He says his life was forever altered in early October, when he was arrested on the streets of Tehran for joining anti-government demonstrations, and then tortured by Iran’s Revolutionary Guard Corps (IRGC) – known as the Sepah – for four days.

The abuse was psychological and physical, he told CNN, including electric shocks, controlled drowning and mock executions.

The 29-year-old says he was held in solitary confinement and intermittently beaten, before eventually being placed in a room with roughly two dozen other protesters, including a woman with cuts across her face and neck who said she had been sexually assaulted by security forces.

Arman, whose name has been changed for his safety, says he saw the IRGC’s emblem on a desk, and again on the uniform of one of the men guarding him – but that he doesn’t know exactly where in Tehran the center was located because he was tasered and had lost consciousness before being driven there.

In order to leave the detention center, Arman claims he was forced to sign a false confession saying he received money from the US, UK and Israeli governments to go out and create “chaos” in Iranian society.
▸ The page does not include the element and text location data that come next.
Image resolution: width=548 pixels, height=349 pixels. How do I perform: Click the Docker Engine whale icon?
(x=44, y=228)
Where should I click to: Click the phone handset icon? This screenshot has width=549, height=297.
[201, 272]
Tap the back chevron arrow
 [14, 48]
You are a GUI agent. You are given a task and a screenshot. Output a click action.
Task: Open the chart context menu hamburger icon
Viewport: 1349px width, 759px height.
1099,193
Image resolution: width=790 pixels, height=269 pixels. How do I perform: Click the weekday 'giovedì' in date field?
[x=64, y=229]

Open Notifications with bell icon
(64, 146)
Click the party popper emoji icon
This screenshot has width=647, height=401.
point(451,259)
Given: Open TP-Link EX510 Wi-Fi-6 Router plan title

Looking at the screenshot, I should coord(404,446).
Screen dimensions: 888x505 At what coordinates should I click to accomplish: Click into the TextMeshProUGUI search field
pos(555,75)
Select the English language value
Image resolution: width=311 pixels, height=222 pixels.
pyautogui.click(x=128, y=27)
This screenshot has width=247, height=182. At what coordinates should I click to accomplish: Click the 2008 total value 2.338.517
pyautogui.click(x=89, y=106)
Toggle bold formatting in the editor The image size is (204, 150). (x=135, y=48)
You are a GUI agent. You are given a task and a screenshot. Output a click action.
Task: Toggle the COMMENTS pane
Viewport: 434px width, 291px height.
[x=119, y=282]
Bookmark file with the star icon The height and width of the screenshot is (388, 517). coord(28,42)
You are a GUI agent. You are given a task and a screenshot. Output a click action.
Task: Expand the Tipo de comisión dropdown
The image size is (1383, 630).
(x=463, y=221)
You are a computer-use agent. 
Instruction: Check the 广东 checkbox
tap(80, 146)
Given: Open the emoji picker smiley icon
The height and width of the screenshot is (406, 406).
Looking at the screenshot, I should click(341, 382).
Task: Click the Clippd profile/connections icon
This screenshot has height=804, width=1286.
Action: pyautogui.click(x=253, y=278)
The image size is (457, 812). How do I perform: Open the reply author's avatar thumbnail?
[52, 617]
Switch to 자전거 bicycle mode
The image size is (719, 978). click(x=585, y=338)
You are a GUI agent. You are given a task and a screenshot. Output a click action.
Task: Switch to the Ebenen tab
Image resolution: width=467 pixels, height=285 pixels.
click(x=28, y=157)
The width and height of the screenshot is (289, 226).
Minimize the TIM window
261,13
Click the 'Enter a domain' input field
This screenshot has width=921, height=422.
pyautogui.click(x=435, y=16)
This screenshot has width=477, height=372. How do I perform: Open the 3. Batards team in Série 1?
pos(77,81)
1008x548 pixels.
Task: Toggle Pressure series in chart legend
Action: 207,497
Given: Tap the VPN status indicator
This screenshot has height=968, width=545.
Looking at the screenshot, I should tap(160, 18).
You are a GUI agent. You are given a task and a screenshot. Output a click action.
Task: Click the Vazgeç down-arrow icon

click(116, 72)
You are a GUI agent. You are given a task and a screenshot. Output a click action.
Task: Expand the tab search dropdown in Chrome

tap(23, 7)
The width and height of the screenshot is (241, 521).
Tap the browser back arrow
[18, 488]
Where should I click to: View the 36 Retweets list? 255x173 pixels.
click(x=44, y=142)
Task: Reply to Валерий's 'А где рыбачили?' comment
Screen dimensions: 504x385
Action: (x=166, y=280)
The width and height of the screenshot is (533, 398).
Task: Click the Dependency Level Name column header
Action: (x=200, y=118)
He was then told that if he engaged in any more “activism” he and his family would be hunted down and arrested, he said.

What Arman claims happened to him and those allegedly detained alongside him isn’t an isolated incident. Instead, it’s part of a tried and tested playbook used by the Iranian government to stalk, torture and imprison protesters, in an ongoing campaign to squash political dissent.

Arman, whose name has been changed for his safety, says he was tasered before being detained.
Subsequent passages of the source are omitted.